Hingga membuat wajah mereka menegang, mata elangnya seolah menembus langsung kejantung. Tapi Windy rela melakukan apapun demi kembalinya ponsel miliknya, dimana banyak kenangan masa lalunya baik bersama sang kekasih ataupun mbok Darmi pengasuhnya.
"Kenapa sudah selarut ini masih di sini?" tanya Windy sembari melipat tangannya di d**a menatap kearah Swan yang sempat menegang sejenak.
"Apa yang kau lakukan di sini?!" ketus Swan menatap kearah Windy dengan bingung.
"Apakah salah aku mendatangi suamiku? Dan memintanya untuk menikmati malam pengantin?" ucap Windy santai membuat Swan terkejut dan membelalakkan matanya melihat tingkah aneh wanita di hadapannya yang cukup berani padanya.
"Jangan macam-macam kamu? Kembali ke kamar dan tidur!" perintah Swan lalu dia memanggil asisten sang istri.
"Melinaa..."
Menyadari jika sang suami akan menyalahkan Melina, dia segera menyahut.

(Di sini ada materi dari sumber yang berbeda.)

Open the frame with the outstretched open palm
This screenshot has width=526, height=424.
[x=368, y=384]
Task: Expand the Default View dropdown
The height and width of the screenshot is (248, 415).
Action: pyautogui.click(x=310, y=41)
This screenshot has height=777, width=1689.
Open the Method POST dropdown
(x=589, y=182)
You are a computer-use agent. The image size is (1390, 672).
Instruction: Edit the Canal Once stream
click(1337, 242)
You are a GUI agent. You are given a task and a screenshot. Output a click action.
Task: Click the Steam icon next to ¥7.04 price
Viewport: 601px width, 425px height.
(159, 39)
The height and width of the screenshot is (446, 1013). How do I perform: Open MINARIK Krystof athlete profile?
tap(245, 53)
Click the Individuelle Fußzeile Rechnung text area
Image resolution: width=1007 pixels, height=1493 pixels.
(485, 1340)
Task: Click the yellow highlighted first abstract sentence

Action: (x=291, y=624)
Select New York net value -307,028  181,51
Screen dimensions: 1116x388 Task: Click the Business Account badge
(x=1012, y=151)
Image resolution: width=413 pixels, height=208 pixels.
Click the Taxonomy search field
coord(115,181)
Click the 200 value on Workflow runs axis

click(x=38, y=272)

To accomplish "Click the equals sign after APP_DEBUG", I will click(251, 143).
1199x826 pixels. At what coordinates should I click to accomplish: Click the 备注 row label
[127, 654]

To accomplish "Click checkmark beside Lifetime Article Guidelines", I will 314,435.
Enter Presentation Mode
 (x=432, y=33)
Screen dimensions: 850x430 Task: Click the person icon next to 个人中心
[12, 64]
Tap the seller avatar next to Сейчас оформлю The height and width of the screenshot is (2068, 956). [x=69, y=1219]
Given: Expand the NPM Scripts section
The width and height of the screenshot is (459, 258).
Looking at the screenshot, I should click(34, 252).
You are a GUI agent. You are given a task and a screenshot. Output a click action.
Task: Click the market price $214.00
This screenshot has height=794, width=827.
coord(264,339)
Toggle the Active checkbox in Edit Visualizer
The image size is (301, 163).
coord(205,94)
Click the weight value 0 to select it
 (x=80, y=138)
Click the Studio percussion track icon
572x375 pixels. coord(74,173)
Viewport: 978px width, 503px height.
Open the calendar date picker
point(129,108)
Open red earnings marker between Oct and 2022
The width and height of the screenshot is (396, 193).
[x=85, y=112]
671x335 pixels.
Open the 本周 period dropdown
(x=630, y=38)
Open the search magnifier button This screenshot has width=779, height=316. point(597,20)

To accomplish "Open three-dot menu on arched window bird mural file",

"Memangnya salah, jika seorang pengantin wanita meminta pengantin prianya untuk fokus pada pernikahan?" tanya Windy semakin berani hingga membuat Swan terdiam dengan wajah memerah. Merasa tak akan menang dirinya menoleh kearah Hansen dan dua pria lainnya untuk meninggalkannya.